What kind of irony is found in "The Necklace"?
Guy de Maupassant's short story "The Necklace" follows the tragic tale of Madame Loisel, a woman who longs to be part of the aristocracy and who pays dearly for that desire. After she spends years pining away after the fancy parties thrown by those far wealthier and more important than her, Madame Loisel's husband secures her an invitation to one of these parties. Still, Madame Loisel is not happy until she has been given the money to purchase new attire for the affair and until a friend of hers (Madame Forestier) agrees to allow her to borrow a diamond necklace to wear to the party.
However, while at the party, Madame Loisel loses the necklace. Rather than come clean about her mistake, she drives herself and her spouse into financial ruin in order to pay for a replacement. It is only much later that she learns from Madame Forestier that the necklace she had lost was not made of diamonds at all—it was a fake made out of paste.
This type of irony is situational irony because the outcome of the story is very different than what Madame Loisel (or the audience) may have anticipated. The party she attends in the hopes of increasing her social standing instead ruins it. It is her obsession with wealth and social position that ultimately drives Madame Loisel into poverty and a fall from social grace—certainly the opposite of what she intended!
In The Necklace, the irony is called irony of situation. There is a great difference between what is expected and what occurs.

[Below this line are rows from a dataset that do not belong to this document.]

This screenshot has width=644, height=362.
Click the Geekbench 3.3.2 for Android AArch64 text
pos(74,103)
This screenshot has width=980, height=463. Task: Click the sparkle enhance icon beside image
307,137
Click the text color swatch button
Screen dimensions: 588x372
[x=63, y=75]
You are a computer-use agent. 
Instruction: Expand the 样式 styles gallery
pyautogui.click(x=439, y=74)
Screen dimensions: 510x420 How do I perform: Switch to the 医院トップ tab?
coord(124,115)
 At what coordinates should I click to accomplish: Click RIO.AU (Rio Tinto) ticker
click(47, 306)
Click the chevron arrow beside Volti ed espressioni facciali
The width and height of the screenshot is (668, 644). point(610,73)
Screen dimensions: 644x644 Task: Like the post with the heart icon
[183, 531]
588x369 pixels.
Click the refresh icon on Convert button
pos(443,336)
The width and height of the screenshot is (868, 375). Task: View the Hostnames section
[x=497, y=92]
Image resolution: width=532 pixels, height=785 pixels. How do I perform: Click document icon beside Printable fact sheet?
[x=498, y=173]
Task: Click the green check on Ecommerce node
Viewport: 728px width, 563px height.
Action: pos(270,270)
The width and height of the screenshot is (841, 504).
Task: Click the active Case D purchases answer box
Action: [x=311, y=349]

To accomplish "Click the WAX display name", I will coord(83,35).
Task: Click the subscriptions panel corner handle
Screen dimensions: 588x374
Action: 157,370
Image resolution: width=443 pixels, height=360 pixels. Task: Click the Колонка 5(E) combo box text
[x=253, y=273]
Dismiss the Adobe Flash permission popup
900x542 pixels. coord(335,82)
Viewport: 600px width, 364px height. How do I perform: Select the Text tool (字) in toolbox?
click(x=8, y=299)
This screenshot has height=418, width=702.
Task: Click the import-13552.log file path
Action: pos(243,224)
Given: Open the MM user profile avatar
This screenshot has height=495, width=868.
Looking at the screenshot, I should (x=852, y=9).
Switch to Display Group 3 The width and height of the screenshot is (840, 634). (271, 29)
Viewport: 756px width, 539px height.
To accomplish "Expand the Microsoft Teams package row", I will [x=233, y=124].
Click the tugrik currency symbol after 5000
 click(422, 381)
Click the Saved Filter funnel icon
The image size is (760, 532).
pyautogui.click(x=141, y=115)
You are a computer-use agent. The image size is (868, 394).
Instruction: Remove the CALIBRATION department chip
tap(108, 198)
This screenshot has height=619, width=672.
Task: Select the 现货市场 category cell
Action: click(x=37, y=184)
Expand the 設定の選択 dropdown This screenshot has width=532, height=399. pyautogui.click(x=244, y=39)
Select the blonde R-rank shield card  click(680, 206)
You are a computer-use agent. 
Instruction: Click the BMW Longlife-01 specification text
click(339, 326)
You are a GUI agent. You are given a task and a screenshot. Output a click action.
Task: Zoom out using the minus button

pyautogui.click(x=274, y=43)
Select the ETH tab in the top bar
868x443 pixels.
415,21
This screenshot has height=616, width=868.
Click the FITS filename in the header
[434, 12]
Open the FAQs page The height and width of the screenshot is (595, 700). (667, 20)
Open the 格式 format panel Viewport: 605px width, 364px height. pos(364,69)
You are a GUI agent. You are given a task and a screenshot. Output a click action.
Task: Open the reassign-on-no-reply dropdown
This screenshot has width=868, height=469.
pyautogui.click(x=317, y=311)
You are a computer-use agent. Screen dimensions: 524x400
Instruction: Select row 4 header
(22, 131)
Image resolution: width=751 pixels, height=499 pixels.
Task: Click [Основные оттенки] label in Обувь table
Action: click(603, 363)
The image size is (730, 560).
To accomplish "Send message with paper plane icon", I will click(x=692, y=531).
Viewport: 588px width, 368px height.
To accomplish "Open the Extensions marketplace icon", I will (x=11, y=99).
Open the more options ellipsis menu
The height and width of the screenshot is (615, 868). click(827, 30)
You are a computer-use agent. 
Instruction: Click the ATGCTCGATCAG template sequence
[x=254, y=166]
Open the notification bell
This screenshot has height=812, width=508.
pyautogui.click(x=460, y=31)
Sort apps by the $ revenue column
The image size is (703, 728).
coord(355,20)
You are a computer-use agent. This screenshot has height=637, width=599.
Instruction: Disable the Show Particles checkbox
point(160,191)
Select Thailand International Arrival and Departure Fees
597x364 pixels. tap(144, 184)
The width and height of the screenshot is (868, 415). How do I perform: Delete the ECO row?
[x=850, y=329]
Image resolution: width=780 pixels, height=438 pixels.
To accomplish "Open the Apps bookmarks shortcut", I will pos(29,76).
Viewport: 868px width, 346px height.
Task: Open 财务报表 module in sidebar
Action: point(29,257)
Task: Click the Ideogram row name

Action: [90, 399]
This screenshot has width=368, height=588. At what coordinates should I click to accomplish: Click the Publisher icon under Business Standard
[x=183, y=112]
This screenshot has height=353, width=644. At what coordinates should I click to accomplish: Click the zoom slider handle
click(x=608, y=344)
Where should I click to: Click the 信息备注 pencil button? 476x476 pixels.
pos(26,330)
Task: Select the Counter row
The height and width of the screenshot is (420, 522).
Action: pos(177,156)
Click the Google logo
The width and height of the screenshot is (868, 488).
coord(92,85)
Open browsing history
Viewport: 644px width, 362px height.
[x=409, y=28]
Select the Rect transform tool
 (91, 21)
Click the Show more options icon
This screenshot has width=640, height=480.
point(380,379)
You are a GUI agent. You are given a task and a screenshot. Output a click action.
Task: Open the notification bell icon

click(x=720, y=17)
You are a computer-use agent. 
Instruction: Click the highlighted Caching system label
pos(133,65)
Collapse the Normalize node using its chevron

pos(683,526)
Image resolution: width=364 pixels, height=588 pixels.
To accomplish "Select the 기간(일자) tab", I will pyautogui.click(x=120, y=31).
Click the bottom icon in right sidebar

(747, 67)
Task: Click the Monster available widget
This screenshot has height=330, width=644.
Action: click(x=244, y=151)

When Madame Loisel borrows the diamond necklace from Madame Forestier she believes that it is worth a lot of money. Therefore, when she loses it, she is stricken with the burden of what it will take to replace it, they borrow money to buy a new necklace, effectively giving Madame Forestier a real diamond necklace. They are then bound to a life of drudgery to pay back the loan. She does not know, nor do we, the reader, that the necklace is fake.
Madame Loisel and her husband work very hard to earn money to pay back the loan, believing what they did was noble and honorable. When they discover that the necklace was fake, they have wasted their time and effort put themselves into a cycle of drudgery for nothing.
In fact it is ironic that Madame Loisel longs to be rich, a fake existence really, and ends up having her life shaped by a fake necklace. Situational irony.